FAQS

At Houston Methodist, the medical professionals and staff are here to help ensure that your questions are answered about the medical treatment you need and why we are recommending certain treatments and procedures.

The list below contains the most common questions people ask us about heart and vascular conditions, treatment and management options.

Heart Failure

Valve Diseases

Aortic Conditions

Heart Failure

What is heart failure?
Heart failure, or congestive heart failure (CHF), occurs when your heart cannot pump enough blood because the chambers of the heart cannot fill up with enough blood or the heart itself cannot pump blood with enough force.

What causes heart failure?
Conditions that damage, stress or weaken your heart — coronary artery disease, heart attack, high blood pressure (hypertension) — are potential causes of heart failure.

What are the symptoms of heart failure?
Heart failure may present itself in early stages through such symptoms as shortness of breath, a persistent cough, general fatigue, nausea, mental confusion, lack of appetite or swelling in the feet, ankles, legs or abdomen.
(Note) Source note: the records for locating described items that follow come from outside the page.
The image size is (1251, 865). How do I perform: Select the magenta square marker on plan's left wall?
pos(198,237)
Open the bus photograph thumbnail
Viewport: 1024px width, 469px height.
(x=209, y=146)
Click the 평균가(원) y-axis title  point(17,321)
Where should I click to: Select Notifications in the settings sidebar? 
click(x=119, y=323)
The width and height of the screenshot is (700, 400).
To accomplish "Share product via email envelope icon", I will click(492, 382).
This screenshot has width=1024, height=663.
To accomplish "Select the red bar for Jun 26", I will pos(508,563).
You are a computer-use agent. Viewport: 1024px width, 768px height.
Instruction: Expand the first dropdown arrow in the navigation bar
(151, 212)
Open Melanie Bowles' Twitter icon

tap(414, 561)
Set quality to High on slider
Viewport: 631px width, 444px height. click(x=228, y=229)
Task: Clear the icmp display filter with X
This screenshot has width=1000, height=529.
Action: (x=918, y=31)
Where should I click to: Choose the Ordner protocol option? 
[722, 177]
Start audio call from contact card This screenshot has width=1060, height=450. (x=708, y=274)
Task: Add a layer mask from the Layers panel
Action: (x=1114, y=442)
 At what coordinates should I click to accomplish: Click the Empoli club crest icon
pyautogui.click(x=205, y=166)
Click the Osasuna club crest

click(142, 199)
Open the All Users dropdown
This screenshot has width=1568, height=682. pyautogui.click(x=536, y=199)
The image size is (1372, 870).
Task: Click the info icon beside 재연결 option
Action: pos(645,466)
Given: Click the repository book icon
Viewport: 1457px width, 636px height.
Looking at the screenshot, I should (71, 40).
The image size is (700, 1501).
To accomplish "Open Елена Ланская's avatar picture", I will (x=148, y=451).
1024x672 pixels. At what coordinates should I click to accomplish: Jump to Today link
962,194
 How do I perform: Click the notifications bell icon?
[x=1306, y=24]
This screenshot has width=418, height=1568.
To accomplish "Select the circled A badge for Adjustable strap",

What tests are used to diagnose heart failure?
To determine if you are experiencing heart failure, our team may recommend blood tests, a chest X-ray, an electrocardiogram (EKG) and echocardiogram, a stress test, a CT or MRI scan, an angiogram (cardiac catheterization) or scans using radioactive substances.

How is heart failure treated?
The course of treatment our physicians will recommend depends on the severity of your condition. The treatment plan may include lifestyle changes, medication, bypass surgery, angioplasty, pacemaker or a heart transplant.

How will I know if I need a heart transplant?
If your condition does not improve and we have exhausted all possible treatments for heart failure, our team will discuss the possibility of a heart transplant. We will explain the entire procedure and will assist you in finding a donor. Physicians and surgeons at the Houston Methodist J.C. Walter Jr. Transplant Center are leaders in the field of transplantation.

How do I care for myself when I go home from the hospital?
Before you go home from the hospital, our team will explain how to care for yourself and how to monitor your condition. We will also set a schedule for check-ups and will be available for any questions you might have.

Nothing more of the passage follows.